The first case of ILD associated with IgG4-related disease was reported in 2004 in a 63-year-old man with AIP . In western countries, similar cases of IgG4-related ILD in patients with AIP were reported in 2006 .
In 2008, Takato et al. reported the first case of isolated IgG4-related ILD in a 59-year-old man who was found to have ground-glass opacities and reticular shadows with honeycomb-like changes and traction bronchiectasis in the lower lobes on chest CT scan. Pathological examination of a lung biopsy obtained by VATS revealed findings corresponding to fibrotic nonspecific interstitial pneumonitis (NSIP). Subsequent immunostaining for IgG4 showed infiltration with numerous IgG4-positive plasma cells. Serum IgG4 levels were increased. This patient did not present with AIP and the authors suggested that IgG4-related ILD could occur unrelated to AIP .
More recently, another case of isolated IgG4-related interstitial pneumonia was reported in a 75-year-old male patient who presented with a two months history of cough and shortness of breath upon exertion. A chest CT scan revealed bilateral diffuse ground-glass opacity with traction bronchiectasis, especially in the bilateral lower lobes. Serum IgG4 levels, which were screened by chance, were increased. Pathologic examination of VATS biopsies revealed infiltration of mostly IgG4 positive plasma cells. There was thickening of the bronchovascular bundles and alveolar septa but neither fibrotic nor vascular lesions were observed.

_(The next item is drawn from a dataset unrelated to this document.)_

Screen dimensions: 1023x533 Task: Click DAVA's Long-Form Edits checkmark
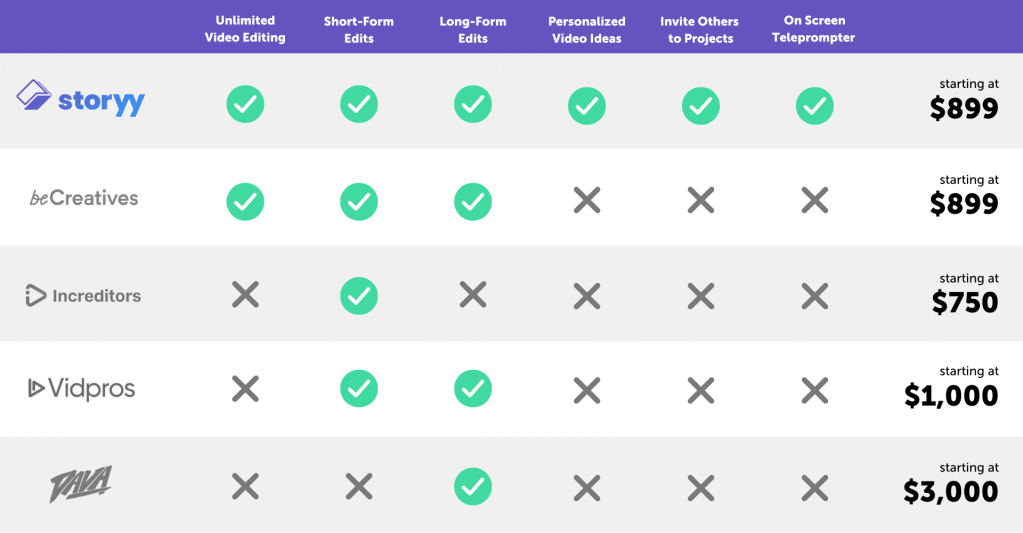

The authors hypothesized that IgG4 plays an important role in the pathogenesis of some cases of interstitial pneumonia initially diagnosed as idiopathic NSIP, and that these interstitial pneumonias may be regarded as a new entity that should be differentiated from idiopathic NSIP .
The present case, to our knowledge, is the third case of isolated IgG4-related ILD ever reported and the first observed in western countries. Similar to the cases reported before [5, 6], AIP was not clinically apparent in this patient and symptoms as well as radiologic findings and serum IgG4 levels responded well to steroid treatment. Histological pattern was similar to UIP, unlike the two cases published before where NSIP pattern was present. Imaging was characterized by consolidations, lymphadenopathy and pleural effusions, whereas reticular shadows and ground glass opacities were predominant in the previous two cases.

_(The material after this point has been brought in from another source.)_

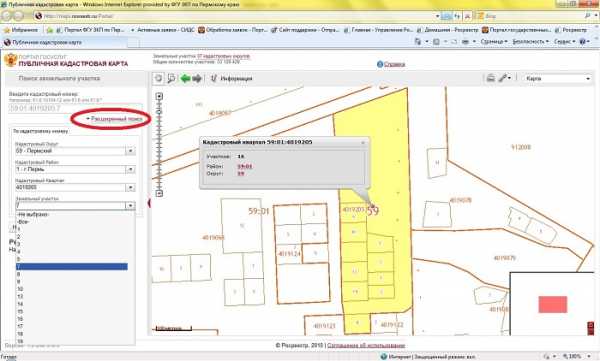Viewport: 600px width, 361px height.
Task: Go to next map extent with gray right arrow
Action: pos(197,78)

Although a histological finding of UIP often corresponds to a clinical diagnosis of idiopathic pulmonary fibrosis (IPF), it is known that a histological pattern similar to UIP, like in the present case, can also occur in clinical conditions other than IPF . In fact, chest CT findings in this case were strikingly different from the radiologic pattern expected in IPF. Eventually, immunohistology, serum IgG4-concentrations and radiologic features met all diagnostic criteria recently proposed for IgG4-related disease, which led to the definite diagnosis of IgG4-related ILD . Consistently, the rapid and significant response to steroid treatment supported the diagnosis.

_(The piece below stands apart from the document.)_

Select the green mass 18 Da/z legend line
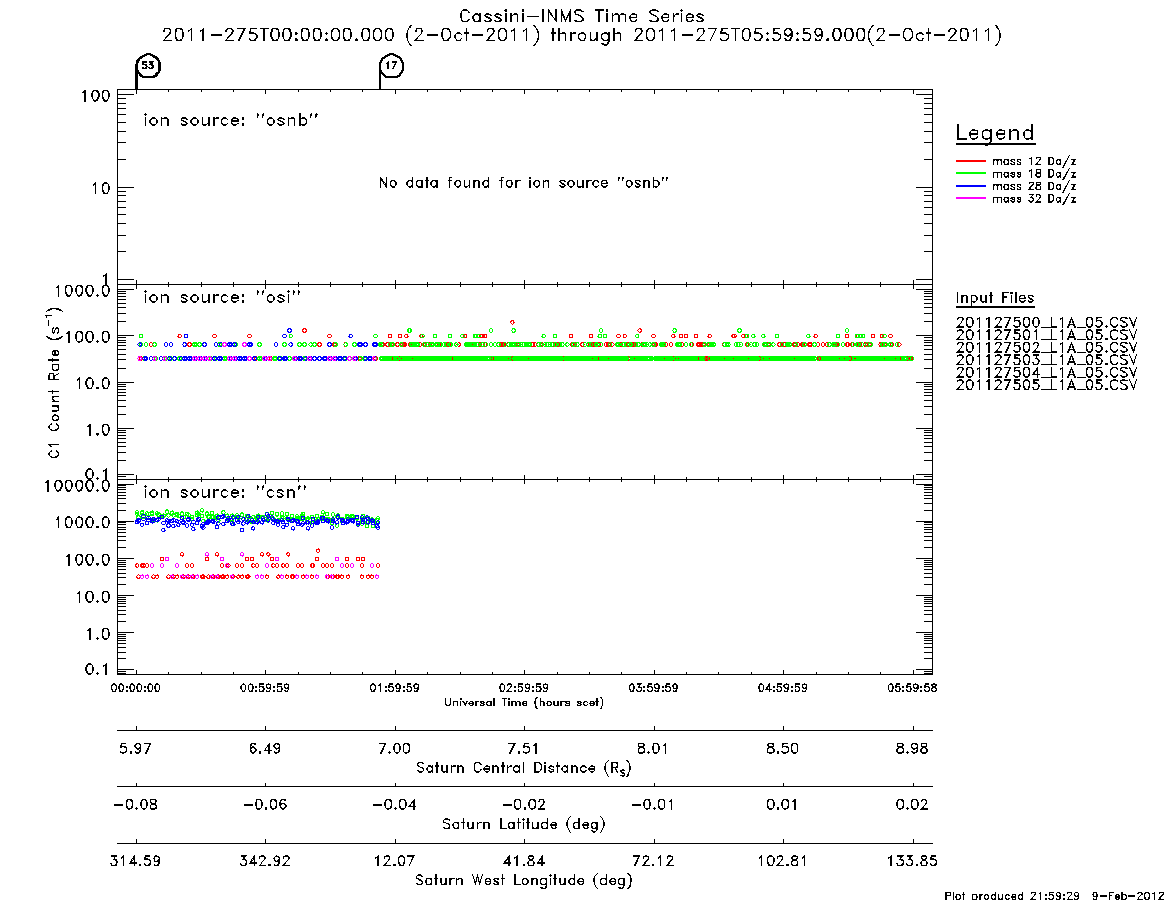The height and width of the screenshot is (900, 1165). (970, 174)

Classification criteria and nomenclature of IgG4-RD are currently being established . We doubt that isolated IgG4-related ILD needs to be classified as a new separate entity among idiopathic interstitial pneumonias (IIP), as proposed elsewhere [5, 6]. Assuming that IgG4-related ILD may have the same pathogenesis as IgG4-related disease manifesting in other organs, it could be considered as a part of the spectrum of systemic IgG4-related sclerosing diseases, even when no other organ involvement may be clinically apparent at the time of diagnosis. We therefore suggest that IgG4-related ILD may be classified as “diffuse parenchymal lung disease (DPLD) of known cause or association”. Systematic data on the prevalence and incidence of IgG4-related ILD is needed, and further studies addressing the evaluation of IgG4 concentration in tissue and serum in patients with ILD may shed further light on the association of IgG4 with ILD and the underlying pathophysiology.